In the Aristotelian world, these “unknowns” do not appear in the equation as variables but as constants. They are “knowns,” considered to be as tangible as if they were made of stone or concrete. When it turns out that the rock is really mush and the immobile is really mobile, the results baffle. For example: Marx posited the class struggle as a “known” fact of life. He also assumed the steady and inescapable “immiseration” of the masses as a “known.” His conclusion was an apocalyptic ending with the chiliastic. He apparently did not allow for the fact that the proletariat, in its struggle, might (an unknown) violate the “iron law of wages” and might (unknown) find life less miserable—precisely because the proletariat enjoyed a measure of success in the class struggle.

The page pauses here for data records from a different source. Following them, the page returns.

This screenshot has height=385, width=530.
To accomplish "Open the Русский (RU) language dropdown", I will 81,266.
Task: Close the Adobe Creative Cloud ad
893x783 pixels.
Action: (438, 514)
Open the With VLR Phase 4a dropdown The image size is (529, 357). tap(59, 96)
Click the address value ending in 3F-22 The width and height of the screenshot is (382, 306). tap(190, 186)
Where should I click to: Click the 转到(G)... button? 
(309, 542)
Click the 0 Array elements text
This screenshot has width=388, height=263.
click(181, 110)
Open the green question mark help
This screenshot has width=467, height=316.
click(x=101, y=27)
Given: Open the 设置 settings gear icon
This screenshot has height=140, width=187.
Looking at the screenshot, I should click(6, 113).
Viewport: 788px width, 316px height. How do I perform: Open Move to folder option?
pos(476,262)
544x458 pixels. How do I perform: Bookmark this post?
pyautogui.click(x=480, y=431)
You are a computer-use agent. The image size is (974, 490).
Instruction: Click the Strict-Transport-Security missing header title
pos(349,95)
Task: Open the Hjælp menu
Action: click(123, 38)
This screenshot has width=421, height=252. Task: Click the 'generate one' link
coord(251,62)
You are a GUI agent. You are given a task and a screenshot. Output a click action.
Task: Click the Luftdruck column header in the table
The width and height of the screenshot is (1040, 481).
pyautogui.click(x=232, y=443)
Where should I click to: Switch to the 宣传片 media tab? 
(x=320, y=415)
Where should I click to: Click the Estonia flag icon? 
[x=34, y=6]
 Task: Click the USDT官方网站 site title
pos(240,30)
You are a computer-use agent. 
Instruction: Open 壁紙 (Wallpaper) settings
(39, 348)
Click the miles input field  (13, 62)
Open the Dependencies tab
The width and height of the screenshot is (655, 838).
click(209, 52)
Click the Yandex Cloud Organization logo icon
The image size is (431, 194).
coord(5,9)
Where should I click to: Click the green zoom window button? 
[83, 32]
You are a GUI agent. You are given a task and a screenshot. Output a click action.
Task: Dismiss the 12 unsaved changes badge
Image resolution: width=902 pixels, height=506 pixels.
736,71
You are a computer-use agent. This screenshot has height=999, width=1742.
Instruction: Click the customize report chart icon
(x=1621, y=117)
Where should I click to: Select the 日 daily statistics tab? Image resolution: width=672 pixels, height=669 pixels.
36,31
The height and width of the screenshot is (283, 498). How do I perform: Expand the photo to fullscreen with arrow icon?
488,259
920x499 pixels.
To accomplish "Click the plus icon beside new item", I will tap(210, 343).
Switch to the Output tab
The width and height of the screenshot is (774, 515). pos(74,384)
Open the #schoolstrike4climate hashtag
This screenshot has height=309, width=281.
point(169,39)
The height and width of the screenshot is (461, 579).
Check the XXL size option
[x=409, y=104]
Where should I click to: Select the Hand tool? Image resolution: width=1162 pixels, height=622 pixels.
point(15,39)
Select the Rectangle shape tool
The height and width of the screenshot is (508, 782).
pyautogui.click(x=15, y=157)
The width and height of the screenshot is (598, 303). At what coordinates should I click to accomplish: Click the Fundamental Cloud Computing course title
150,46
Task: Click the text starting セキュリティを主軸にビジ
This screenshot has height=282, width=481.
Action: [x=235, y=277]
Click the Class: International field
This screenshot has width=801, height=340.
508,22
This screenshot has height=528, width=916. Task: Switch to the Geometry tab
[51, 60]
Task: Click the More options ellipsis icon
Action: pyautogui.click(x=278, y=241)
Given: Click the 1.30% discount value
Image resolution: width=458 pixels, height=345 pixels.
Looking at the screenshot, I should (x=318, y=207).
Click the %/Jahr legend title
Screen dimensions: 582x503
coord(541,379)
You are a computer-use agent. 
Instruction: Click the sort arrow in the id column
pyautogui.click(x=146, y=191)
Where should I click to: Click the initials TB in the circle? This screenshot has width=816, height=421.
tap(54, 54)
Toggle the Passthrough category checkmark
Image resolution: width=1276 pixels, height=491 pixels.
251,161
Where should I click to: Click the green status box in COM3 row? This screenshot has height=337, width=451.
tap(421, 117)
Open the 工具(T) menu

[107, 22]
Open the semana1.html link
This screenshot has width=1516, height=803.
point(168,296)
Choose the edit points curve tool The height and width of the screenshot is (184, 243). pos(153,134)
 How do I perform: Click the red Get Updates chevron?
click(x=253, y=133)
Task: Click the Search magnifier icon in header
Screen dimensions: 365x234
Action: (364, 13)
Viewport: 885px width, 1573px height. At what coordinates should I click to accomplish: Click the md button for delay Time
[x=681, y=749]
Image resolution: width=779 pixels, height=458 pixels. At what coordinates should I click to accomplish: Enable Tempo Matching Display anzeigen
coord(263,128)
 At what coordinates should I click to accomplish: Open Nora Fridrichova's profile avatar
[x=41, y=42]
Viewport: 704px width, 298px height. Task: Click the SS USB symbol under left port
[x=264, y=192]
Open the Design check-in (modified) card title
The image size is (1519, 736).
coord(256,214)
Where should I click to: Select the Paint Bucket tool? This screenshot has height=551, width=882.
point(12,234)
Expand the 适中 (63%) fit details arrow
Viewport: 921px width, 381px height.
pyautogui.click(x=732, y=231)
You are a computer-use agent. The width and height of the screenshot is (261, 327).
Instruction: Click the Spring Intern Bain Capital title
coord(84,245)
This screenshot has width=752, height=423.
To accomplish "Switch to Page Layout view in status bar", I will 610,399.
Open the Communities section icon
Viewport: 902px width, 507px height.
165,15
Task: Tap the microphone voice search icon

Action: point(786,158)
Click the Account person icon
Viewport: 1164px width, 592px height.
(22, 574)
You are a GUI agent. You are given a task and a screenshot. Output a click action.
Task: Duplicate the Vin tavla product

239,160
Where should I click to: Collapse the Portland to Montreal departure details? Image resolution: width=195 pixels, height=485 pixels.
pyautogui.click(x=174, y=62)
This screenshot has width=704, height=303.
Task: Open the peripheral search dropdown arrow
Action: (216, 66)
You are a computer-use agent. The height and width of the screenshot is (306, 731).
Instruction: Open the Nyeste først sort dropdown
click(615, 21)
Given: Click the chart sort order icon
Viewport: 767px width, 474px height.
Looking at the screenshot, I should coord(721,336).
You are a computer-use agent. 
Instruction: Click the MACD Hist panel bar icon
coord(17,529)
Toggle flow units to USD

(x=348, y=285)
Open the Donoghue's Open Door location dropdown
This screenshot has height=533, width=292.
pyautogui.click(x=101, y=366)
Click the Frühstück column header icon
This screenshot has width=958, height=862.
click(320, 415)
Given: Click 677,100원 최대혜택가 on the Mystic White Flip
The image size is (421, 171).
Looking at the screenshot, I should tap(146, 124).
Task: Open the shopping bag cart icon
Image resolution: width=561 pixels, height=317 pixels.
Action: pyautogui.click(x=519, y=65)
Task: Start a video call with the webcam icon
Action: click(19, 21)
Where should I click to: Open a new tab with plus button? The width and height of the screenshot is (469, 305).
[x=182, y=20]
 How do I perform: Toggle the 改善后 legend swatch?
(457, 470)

Ironically, in the Manifesto, Marx sets forth a series of “immediate demands” that fall short of socialism. But, if each of these was realized, as most of them were in the first half of the twentieth century, then the “immiseration” of the proletariat, that sine qua non of the revolution, would not be part of the equation.
That the “State is the Executive Committee of the ruling class” was, to Marx, a “known.” He did not, could not, allow that the proletariat might have some seats in that committee or that the proletariat, in combination with other societal elements, might actually become the majority. The notion of a capitalist economy operating in a state where the proletariat was the Executive Committee (as in Sweden) was, to Marx, the Aristotelian, a logical impossibility.
As we move into a new century, it would be timely to make two small adjustments in Marx: first, instead of economic determinism, substitute societal indeterminism; second, instead of “forms,” substitute norms to guide human behavior—individually and collectively.
All of the above is a plea to say farewell to hubris. It does not mean that we should avoid the battle with the bad. It does not mean that we should not plot and plan, scheme and strategize, protest and contest to do what is best and right at the moment and, as best we are able to see into the future, what is best in the years to come.
It does mean that we are not omniscient.
Since Heisenberg, even God is no longer all-knowing. It does mean that into each utopia some chaos will fall. It does mean that the ethical impulse for the just society—economically, culturally—should be encouraged, applied, and pursued persistently in a world that will be changing unpredictably and unrelentingly.
It means that we must tap the human’s “social instinct” (whether we believe, with Aristotle, that it is inherent in man “by nature” or, with Darwin, that it is the outcome of “natural selection” or, with Adam Smith, that it is God-given) to maximize man’s humanity to man by fostering a societal environment (environments) in which that instinct may flourish. It also means that we dare not close our eyes to the darker side of the human, the antisocial instincts that a Hobbes, a Freud, or a Hsun Tzu believed were inherent in the species.
In a very profound sense, the mixed economy is a recognition that the biologic biped is also psychically bipolar and that humankind will go on for the foreseeable future trying to find the balance between id and super ego, between capitalism and socialism, between the capacity to produce and the propensity to consume, between the private and the public sectors. In our firm resolve to find the “right” mix, let us silently understand that there is no fixed formula and that there is no “final conflict,” just a continuum of contests, consensus, dissent, and consent. For as Thales said: “The only constant is change.”